Question

A spherical conducting shell of inner radius '$r_1$' and outer radius '$r_2$' has a charge 'Q'. A charge $-q$ is placed at the centre of the shell. The surface charge density on the inner and outer surface of the shell will be

• A. $\frac{q}{4\pi r_1^2}$ and $\frac{Q - q}{4\pi r_2^2}$
• B. $\frac{q}{4\pi r_1^2}$ and $\frac{Q}{4\pi r_2^2}$
• C. $\frac{-q}{4\pi r_1^2}$ and $\frac{Q + q}{4\pi r_2^2}$
• D. zero and $\frac{Q - q}{4\pi r_2^2}$

Hint:

Electrostatic induction inside conductors always acts to mirror charges: a central charge of $-q$ requires an inner surface layout of exactly $+q$. This immediately eliminates option (C) and leaves option (A) as the correct choice!

Answer 1

The Correct Option is A

Let's track the charge distributions across the conducting material layers using electrostatic induction principles: 1. When a charge $-q$ is placed at the hollow center point, it creates an electric field that pulls free electrons away from the inner boundary. This induces an equal and opposite positive charge $+q$ uniformly across the inner surface area ($A_1 = 4\pi r_1^2$). 2. To preserve charge neutrality rules within the bulk metal, this migration leaves behind an equal negative charge $-q$ that moves to the outer boundary.

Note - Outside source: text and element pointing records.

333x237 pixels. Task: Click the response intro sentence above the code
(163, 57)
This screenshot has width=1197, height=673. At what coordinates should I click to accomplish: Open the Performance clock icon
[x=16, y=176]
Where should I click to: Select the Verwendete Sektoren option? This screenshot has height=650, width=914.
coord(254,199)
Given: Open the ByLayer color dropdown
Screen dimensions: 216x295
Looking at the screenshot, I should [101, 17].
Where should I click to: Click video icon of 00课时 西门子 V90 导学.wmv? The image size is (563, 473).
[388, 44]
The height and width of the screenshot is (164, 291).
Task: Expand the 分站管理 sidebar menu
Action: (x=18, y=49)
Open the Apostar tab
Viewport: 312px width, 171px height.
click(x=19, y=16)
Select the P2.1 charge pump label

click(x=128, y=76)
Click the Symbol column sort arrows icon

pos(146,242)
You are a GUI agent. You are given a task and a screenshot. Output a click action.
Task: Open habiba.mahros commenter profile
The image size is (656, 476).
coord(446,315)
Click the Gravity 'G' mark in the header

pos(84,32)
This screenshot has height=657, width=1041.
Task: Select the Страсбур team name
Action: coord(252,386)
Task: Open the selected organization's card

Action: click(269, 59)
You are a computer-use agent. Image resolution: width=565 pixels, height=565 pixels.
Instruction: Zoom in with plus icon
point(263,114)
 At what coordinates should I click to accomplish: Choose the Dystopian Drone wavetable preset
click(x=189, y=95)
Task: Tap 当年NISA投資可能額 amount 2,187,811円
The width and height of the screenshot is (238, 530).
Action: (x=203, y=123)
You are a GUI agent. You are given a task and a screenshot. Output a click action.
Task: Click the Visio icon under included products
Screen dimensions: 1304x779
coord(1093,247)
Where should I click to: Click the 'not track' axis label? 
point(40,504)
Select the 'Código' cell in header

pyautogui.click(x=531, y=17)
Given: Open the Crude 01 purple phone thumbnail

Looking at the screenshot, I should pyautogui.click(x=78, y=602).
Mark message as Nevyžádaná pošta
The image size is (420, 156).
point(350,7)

Since the shell initially held a net background charge $Q$, the updated net charge residing on the outer boundary surface becomes $(Q - q)$. Surface charge density ($\sigma$) is defined as total charge divided by surface area ($\sigma = \frac{\text{Charge}}{\text{Area}}$): * Inner surface density: $\sigma_{\text{inner}} = \frac{q}{4\pi r_1^2}$ * Outer surface density: $\sigma_{\text{outer}} = \frac{Q - q}{4\pi r_2^2}$
Final Answer:
The surface charge densities correspond to option (A).